Given instruction: Copy each of the items below word for word, keeping every line unchanged.

--- START ---

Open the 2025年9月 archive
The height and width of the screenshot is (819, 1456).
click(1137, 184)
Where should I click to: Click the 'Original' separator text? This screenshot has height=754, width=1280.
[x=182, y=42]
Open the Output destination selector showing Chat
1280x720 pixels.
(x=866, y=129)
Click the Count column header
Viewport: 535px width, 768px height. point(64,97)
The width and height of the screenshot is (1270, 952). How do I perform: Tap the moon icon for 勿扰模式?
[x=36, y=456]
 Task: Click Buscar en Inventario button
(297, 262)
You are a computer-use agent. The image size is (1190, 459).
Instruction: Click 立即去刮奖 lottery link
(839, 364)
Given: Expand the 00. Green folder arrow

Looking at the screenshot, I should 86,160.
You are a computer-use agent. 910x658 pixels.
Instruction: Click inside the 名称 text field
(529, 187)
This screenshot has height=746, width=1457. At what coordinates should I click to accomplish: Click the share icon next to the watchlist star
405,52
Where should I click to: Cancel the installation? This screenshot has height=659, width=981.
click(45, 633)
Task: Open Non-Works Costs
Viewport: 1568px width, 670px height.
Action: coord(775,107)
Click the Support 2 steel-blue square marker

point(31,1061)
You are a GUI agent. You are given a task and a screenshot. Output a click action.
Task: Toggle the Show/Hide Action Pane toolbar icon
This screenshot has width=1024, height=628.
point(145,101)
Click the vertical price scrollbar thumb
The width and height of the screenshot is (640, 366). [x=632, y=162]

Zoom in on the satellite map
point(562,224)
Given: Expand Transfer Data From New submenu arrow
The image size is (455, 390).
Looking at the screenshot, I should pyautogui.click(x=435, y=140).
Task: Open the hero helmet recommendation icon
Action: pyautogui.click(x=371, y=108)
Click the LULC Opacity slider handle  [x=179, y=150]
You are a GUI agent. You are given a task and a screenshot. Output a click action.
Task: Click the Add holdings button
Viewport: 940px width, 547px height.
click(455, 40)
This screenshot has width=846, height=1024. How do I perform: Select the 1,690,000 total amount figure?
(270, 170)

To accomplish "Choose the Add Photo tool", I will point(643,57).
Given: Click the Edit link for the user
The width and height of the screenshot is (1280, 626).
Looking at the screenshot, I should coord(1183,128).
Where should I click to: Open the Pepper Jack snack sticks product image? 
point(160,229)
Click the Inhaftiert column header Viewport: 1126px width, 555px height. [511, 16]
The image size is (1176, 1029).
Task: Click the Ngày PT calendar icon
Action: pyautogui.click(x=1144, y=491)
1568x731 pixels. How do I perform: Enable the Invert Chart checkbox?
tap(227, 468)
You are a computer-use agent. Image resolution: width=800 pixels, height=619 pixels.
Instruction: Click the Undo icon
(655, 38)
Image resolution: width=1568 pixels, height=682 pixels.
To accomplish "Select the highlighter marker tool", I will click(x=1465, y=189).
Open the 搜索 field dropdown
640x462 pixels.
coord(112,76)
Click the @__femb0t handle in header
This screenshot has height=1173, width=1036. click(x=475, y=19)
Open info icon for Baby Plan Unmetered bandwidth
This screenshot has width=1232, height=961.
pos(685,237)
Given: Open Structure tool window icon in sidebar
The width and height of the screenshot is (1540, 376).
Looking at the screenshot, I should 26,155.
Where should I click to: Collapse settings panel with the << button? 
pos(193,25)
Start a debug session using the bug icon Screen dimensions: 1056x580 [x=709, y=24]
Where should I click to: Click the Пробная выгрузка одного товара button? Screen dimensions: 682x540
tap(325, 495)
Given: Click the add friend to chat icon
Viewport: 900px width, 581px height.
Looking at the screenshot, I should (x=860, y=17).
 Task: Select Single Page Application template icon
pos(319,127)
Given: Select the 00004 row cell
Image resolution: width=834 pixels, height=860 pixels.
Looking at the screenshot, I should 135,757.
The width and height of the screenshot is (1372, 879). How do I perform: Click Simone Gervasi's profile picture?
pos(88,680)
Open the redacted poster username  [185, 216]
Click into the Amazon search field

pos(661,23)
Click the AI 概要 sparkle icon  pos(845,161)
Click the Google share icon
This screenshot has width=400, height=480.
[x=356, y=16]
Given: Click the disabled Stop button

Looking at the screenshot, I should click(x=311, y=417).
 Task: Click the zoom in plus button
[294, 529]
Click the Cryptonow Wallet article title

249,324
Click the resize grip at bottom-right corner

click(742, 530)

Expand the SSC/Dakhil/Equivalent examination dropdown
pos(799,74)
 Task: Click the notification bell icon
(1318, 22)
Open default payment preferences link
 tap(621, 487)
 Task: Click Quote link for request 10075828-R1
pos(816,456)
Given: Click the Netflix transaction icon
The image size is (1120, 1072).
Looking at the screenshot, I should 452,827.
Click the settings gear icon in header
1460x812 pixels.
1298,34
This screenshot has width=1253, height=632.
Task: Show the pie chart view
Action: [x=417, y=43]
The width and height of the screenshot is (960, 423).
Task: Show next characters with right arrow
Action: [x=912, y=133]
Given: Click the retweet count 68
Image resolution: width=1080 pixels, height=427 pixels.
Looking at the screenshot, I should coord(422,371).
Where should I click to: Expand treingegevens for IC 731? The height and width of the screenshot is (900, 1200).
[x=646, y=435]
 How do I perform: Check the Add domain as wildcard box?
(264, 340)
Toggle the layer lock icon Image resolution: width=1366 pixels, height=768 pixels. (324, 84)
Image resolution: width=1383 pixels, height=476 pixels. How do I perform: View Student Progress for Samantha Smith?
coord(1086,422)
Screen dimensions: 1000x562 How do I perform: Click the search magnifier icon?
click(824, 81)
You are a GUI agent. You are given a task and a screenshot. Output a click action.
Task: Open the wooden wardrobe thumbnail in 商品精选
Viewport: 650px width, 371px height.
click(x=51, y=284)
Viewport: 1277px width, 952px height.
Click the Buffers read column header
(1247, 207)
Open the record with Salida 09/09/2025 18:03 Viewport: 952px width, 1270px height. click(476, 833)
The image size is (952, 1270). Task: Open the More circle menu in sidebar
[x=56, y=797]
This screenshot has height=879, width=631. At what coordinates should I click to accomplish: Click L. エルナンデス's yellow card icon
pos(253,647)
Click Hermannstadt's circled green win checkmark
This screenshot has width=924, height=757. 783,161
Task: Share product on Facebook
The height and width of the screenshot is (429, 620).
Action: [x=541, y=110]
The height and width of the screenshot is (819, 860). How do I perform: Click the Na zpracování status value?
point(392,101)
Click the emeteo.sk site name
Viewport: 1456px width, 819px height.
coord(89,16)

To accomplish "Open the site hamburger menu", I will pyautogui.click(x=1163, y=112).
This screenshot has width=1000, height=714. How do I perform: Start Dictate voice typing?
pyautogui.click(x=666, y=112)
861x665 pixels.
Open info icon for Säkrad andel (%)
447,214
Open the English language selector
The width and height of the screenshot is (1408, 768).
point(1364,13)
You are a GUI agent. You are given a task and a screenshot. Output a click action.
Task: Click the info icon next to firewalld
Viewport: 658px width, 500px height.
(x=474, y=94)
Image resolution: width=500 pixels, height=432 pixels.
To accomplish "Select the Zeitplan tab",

--- END ---

Output below:
Open the 2025年9月 archive
The height and width of the screenshot is (819, 1456).
click(1137, 184)
Where should I click to: Click the 'Original' separator text? This screenshot has height=754, width=1280.
[x=182, y=42]
Open the Output destination selector showing Chat
1280x720 pixels.
(x=866, y=129)
Click the Count column header
Viewport: 535px width, 768px height. point(64,97)
The width and height of the screenshot is (1270, 952). How do I perform: Tap the moon icon for 勿扰模式?
[x=36, y=456]
 Task: Click Buscar en Inventario button
(297, 262)
You are a computer-use agent. The image size is (1190, 459).
Instruction: Click 立即去刮奖 lottery link
(839, 364)
Given: Expand the 00. Green folder arrow

Looking at the screenshot, I should 86,160.
You are a computer-use agent. 910x658 pixels.
Instruction: Click inside the 名称 text field
(529, 187)
This screenshot has height=746, width=1457. At what coordinates should I click to accomplish: Click the share icon next to the watchlist star
405,52
Where should I click to: Cancel the installation? This screenshot has height=659, width=981.
click(45, 633)
Task: Open Non-Works Costs
Viewport: 1568px width, 670px height.
Action: coord(775,107)
Click the Support 2 steel-blue square marker

point(31,1061)
You are a GUI agent. You are given a task and a screenshot. Output a click action.
Task: Toggle the Show/Hide Action Pane toolbar icon
This screenshot has width=1024, height=628.
point(145,101)
Click the vertical price scrollbar thumb
The width and height of the screenshot is (640, 366). [x=632, y=162]

Zoom in on the satellite map
point(562,224)
Given: Expand Transfer Data From New submenu arrow
The image size is (455, 390).
Looking at the screenshot, I should pyautogui.click(x=435, y=140).
Task: Open the hero helmet recommendation icon
Action: pyautogui.click(x=371, y=108)
Click the LULC Opacity slider handle  [x=179, y=150]
You are a GUI agent. You are given a task and a screenshot. Output a click action.
Task: Click the Add holdings button
Viewport: 940px width, 547px height.
click(455, 40)
This screenshot has width=846, height=1024. How do I perform: Select the 1,690,000 total amount figure?
(270, 170)

To accomplish "Choose the Add Photo tool", I will point(643,57).
Given: Click the Edit link for the user
The width and height of the screenshot is (1280, 626).
Looking at the screenshot, I should coord(1183,128).
Where should I click to: Open the Pepper Jack snack sticks product image? 
point(160,229)
Click the Inhaftiert column header Viewport: 1126px width, 555px height. [511, 16]
The image size is (1176, 1029).
Task: Click the Ngày PT calendar icon
Action: pyautogui.click(x=1144, y=491)
1568x731 pixels. How do I perform: Enable the Invert Chart checkbox?
tap(227, 468)
You are a computer-use agent. Image resolution: width=800 pixels, height=619 pixels.
Instruction: Click the Undo icon
(655, 38)
Image resolution: width=1568 pixels, height=682 pixels.
To accomplish "Select the highlighter marker tool", I will click(x=1465, y=189).
Open the 搜索 field dropdown
640x462 pixels.
coord(112,76)
Click the @__femb0t handle in header
This screenshot has height=1173, width=1036. click(x=475, y=19)
Open info icon for Baby Plan Unmetered bandwidth
This screenshot has width=1232, height=961.
pos(685,237)
Given: Open Structure tool window icon in sidebar
The width and height of the screenshot is (1540, 376).
Looking at the screenshot, I should 26,155.
Where should I click to: Collapse settings panel with the << button? 
pos(193,25)
Start a debug session using the bug icon Screen dimensions: 1056x580 [x=709, y=24]
Where should I click to: Click the Пробная выгрузка одного товара button? Screen dimensions: 682x540
tap(325, 495)
Given: Click the add friend to chat icon
Viewport: 900px width, 581px height.
Looking at the screenshot, I should (x=860, y=17).
 Task: Select Single Page Application template icon
pos(319,127)
Given: Select the 00004 row cell
Image resolution: width=834 pixels, height=860 pixels.
Looking at the screenshot, I should 135,757.
The width and height of the screenshot is (1372, 879). How do I perform: Click Simone Gervasi's profile picture?
pos(88,680)
Open the redacted poster username  [185, 216]
Click into the Amazon search field

pos(661,23)
Click the AI 概要 sparkle icon  pos(845,161)
Click the Google share icon
This screenshot has width=400, height=480.
[x=356, y=16]
Given: Click the disabled Stop button

Looking at the screenshot, I should click(x=311, y=417).
 Task: Click the zoom in plus button
[294, 529]
Click the Cryptonow Wallet article title

249,324
Click the resize grip at bottom-right corner

click(742, 530)

Expand the SSC/Dakhil/Equivalent examination dropdown
pos(799,74)
 Task: Click the notification bell icon
(1318, 22)
Open default payment preferences link
 tap(621, 487)
 Task: Click Quote link for request 10075828-R1
pos(816,456)
Given: Click the Netflix transaction icon
The image size is (1120, 1072).
Looking at the screenshot, I should 452,827.
Click the settings gear icon in header
1460x812 pixels.
1298,34
This screenshot has width=1253, height=632.
Task: Show the pie chart view
Action: [x=417, y=43]
The width and height of the screenshot is (960, 423).
Task: Show next characters with right arrow
Action: [x=912, y=133]
Given: Click the retweet count 68
Image resolution: width=1080 pixels, height=427 pixels.
Looking at the screenshot, I should coord(422,371).
Where should I click to: Expand treingegevens for IC 731? The height and width of the screenshot is (900, 1200).
[x=646, y=435]
 How do I perform: Check the Add domain as wildcard box?
(264, 340)
Toggle the layer lock icon Image resolution: width=1366 pixels, height=768 pixels. (324, 84)
Image resolution: width=1383 pixels, height=476 pixels. How do I perform: View Student Progress for Samantha Smith?
coord(1086,422)
Screen dimensions: 1000x562 How do I perform: Click the search magnifier icon?
click(824, 81)
You are a GUI agent. You are given a task and a screenshot. Output a click action.
Task: Open the wooden wardrobe thumbnail in 商品精选
Viewport: 650px width, 371px height.
click(x=51, y=284)
Viewport: 1277px width, 952px height.
Click the Buffers read column header
(1247, 207)
Open the record with Salida 09/09/2025 18:03 Viewport: 952px width, 1270px height. click(476, 833)
The image size is (952, 1270). Task: Open the More circle menu in sidebar
[x=56, y=797]
This screenshot has height=879, width=631. At what coordinates should I click to accomplish: Click L. エルナンデス's yellow card icon
pos(253,647)
Click Hermannstadt's circled green win checkmark
This screenshot has width=924, height=757. 783,161
Task: Share product on Facebook
The height and width of the screenshot is (429, 620).
Action: [x=541, y=110]
The height and width of the screenshot is (819, 860). How do I perform: Click the Na zpracování status value?
point(392,101)
Click the emeteo.sk site name
Viewport: 1456px width, 819px height.
coord(89,16)

To accomplish "Open the site hamburger menu", I will pyautogui.click(x=1163, y=112).
This screenshot has width=1000, height=714. How do I perform: Start Dictate voice typing?
pyautogui.click(x=666, y=112)
861x665 pixels.
Open info icon for Säkrad andel (%)
447,214
Open the English language selector
The width and height of the screenshot is (1408, 768).
point(1364,13)
You are a GUI agent. You are given a task and a screenshot. Output a click action.
Task: Click the info icon next to firewalld
Viewport: 658px width, 500px height.
(x=474, y=94)
Image resolution: width=500 pixels, height=432 pixels.
To accomplish "Select the Zeitplan tab",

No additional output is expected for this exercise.